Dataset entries
▼

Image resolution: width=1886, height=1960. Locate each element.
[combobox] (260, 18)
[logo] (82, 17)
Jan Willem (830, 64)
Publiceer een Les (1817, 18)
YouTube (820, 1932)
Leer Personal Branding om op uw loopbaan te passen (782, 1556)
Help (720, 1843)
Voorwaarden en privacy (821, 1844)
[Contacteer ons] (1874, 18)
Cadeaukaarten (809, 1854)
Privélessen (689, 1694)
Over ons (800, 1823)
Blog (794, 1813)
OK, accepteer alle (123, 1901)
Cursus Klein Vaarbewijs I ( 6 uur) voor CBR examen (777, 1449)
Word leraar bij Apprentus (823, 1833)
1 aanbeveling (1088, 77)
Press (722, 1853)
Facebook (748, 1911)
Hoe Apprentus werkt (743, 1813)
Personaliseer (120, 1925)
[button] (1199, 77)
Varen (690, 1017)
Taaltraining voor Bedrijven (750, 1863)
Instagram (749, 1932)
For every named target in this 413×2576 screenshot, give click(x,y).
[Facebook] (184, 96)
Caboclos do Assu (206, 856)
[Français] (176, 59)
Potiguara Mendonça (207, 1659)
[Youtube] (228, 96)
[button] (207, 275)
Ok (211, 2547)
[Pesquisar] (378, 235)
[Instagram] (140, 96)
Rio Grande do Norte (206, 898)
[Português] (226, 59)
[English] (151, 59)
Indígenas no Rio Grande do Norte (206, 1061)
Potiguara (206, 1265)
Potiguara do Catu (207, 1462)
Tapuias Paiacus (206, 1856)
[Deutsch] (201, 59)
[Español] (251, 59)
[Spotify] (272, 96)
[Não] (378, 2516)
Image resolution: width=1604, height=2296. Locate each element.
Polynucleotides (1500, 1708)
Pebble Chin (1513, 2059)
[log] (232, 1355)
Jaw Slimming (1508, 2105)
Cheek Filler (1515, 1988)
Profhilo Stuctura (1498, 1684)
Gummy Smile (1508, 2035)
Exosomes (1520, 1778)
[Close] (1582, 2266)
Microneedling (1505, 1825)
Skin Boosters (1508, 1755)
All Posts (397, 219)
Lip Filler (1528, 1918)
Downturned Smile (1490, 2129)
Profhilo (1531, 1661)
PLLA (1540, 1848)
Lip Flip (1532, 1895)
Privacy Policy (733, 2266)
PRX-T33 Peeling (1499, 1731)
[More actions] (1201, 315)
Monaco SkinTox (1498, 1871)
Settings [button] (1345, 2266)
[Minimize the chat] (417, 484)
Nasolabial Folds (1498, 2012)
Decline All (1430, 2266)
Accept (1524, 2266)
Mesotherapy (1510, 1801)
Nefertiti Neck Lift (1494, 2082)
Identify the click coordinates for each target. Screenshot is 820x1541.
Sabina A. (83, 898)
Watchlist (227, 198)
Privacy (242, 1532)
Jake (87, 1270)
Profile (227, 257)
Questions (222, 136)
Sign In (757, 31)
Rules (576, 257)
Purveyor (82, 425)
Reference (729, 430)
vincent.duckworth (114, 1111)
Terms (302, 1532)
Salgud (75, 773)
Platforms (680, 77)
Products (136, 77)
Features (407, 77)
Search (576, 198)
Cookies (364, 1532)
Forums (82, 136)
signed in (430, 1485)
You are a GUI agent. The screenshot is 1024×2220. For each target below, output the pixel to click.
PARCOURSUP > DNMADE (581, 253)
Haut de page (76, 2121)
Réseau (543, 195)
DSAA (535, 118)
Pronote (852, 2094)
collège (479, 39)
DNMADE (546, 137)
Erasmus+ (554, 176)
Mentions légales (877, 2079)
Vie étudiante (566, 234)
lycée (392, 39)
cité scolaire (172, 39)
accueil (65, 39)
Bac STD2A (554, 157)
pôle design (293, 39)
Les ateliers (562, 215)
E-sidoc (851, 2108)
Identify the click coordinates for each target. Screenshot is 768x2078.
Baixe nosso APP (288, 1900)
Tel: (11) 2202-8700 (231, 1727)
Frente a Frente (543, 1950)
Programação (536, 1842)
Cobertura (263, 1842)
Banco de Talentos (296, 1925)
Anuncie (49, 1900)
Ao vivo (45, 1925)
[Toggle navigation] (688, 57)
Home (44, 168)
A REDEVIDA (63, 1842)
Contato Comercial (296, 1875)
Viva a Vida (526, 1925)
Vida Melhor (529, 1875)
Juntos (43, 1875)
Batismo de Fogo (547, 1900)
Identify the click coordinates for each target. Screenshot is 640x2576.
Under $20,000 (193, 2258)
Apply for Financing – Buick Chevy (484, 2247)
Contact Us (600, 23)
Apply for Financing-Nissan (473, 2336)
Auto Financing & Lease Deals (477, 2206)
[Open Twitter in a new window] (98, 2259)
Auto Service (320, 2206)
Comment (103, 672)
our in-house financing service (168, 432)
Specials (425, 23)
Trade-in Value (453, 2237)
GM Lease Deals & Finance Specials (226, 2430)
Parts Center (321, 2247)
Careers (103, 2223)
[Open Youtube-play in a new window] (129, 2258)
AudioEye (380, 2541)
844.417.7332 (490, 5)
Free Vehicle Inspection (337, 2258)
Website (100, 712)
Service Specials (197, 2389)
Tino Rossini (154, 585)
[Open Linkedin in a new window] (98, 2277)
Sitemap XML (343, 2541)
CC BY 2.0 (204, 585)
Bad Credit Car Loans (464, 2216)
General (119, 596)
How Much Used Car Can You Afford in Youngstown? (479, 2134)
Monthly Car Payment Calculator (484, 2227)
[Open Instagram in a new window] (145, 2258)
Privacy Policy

▲

● **What the task requires**
Copy each line above where "Deals" appears.

● **Task solution**
Auto Financing & Lease Deals (477, 2206)
GM Lease Deals & Finance Specials (226, 2430)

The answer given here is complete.